With fresh air and a bit of movement under our belts, we start the day. I try to alternate word-heavy subjects with hands-on subjects in order to keep the kiddos engaged.

Catechism is a Q&A format of doctrinal instruction. It has obvious implications from a faith perspective, but it is also an exercise in memorization, which is helpful for the whole family!

On Monday, chess is a demonstrated lesson. This being our first year, we are working through the various pieces (with mini-games), terminology, maneuvers, strategy, etc. We apply what we’ve learned during play through the middle of the week.

We’ve settled on mathematics as one of two individualized subjects this year. It is a subject that can easily be customized, and this allows me to encourage and challenge the kiddos at their own pace. With three very different aptitudes, it only makes sense to focus this time for each kid.

This means that everything else is presented to the group (age 9, 9, and 7). We do most work around the dining room table, but we move around the house (inside and out), and around the town to change the setting when available and appropriate.

As a final note, the schedule has a wealth of time built in for the sake of flexibility. We walk around town a lot. We take breaks. We spend time in conversation. We make hot cocoa. We eat snacks. We use the bathroom. Lessons vary in length based on the day, the subject, and the material at hand. As I said in my last post, I give the day to my children. We have a routine, but we also have to leave room for life to happen!

I can talk more about specific classes and curriculum choices in the days/weeks to come. But for this week, it’s all about the schedule.

Homeschool Dad : A Day in the Life

Among the wealth of questions that ran through my brain as we considered the shift toward schooling at home was, of course, the selfish one: What will this do to my life? 

Ministry knows few personal boundaries (except those that are intentionally established, but that’s another post), and my wife has a very caring approach to her work as well, which means our lives are deeply intertwined at times with our vocational callings.

How can I work and teach? When will I find time to read? To exercise? To date my wife? These are all fair questions and worthy of consideration.

Seven weeks into the process, I’ve established something of a rhythm. That rhythm is currently being obliterated by a four-day-old, but at least there is a “normal” which I can now strive to regain before adjusting again.

What does a “normal” weekday look like? I will comment on the specific areas below:

04:55am – wake up
05:03am – out the door for a run
05:22am – return & shower
05:40am – sitting down for my time
07:45am – wake the kiddos
08:20am – begin the school routine
11:20am – lunch
02:30pm – finish school routine
06:00pm – dinner
07:15pm – family time
08:00pm – kiddos are in bed

The beginning of my day sounds ridiculously regimented. I didn’t schedule it with such particularity. I’ve just come to notice the clock, and these are pretty steady times if I move at the right pace.

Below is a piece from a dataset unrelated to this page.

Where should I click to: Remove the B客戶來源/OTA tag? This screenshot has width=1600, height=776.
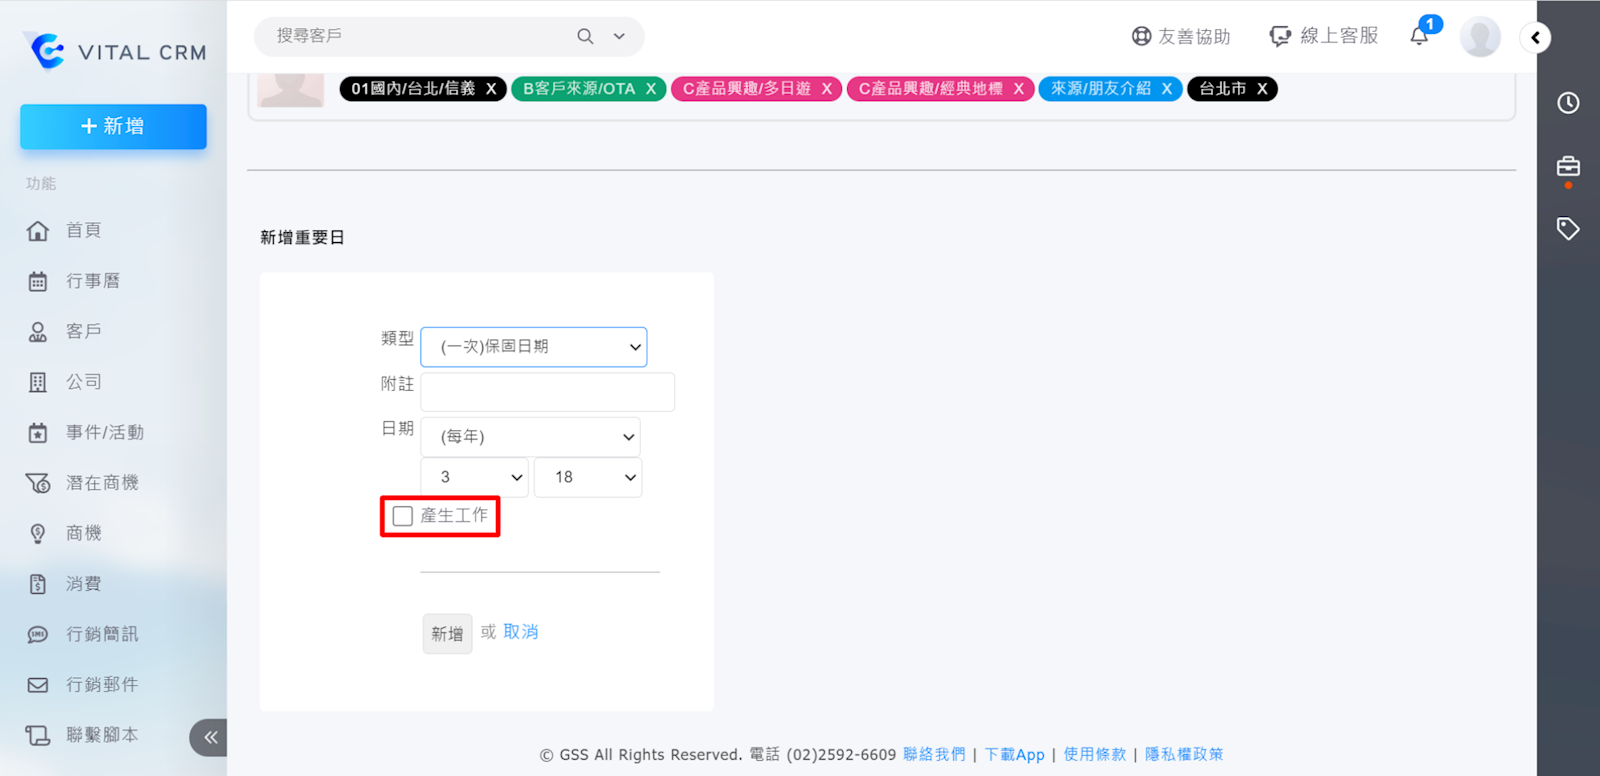coord(651,89)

In reality, I consider the snooze button daily.
In reality, I hate running.

I run 15 minutes each morning, which at this point is around 2 miles. I spend this time in prayer, and I find that it helps me to stay awake for my personal time. I am not aiming to break records, just to wake up and get a few endorphins flowing.

I spend my personal time in the Bible, and in personal reading, with the occasional work task. When the weather is above 50 degrees, I am on the porch with a yogurt and cup of coffee under the lights. It’s a peaceful time of the day. My focus is high, and I am generally ready when 7:45 rolls around.

I’ll share more on our school schedule later, but I’ll say that I decided early on to be 100% at school when we’re schooling. No distractions. No lingering work. No trying to finish early in order to get to another project. I am in those hours for the kiddos, and I’ve found peace in that decision. We take breaks, we move at a leisurely pace that fits our family.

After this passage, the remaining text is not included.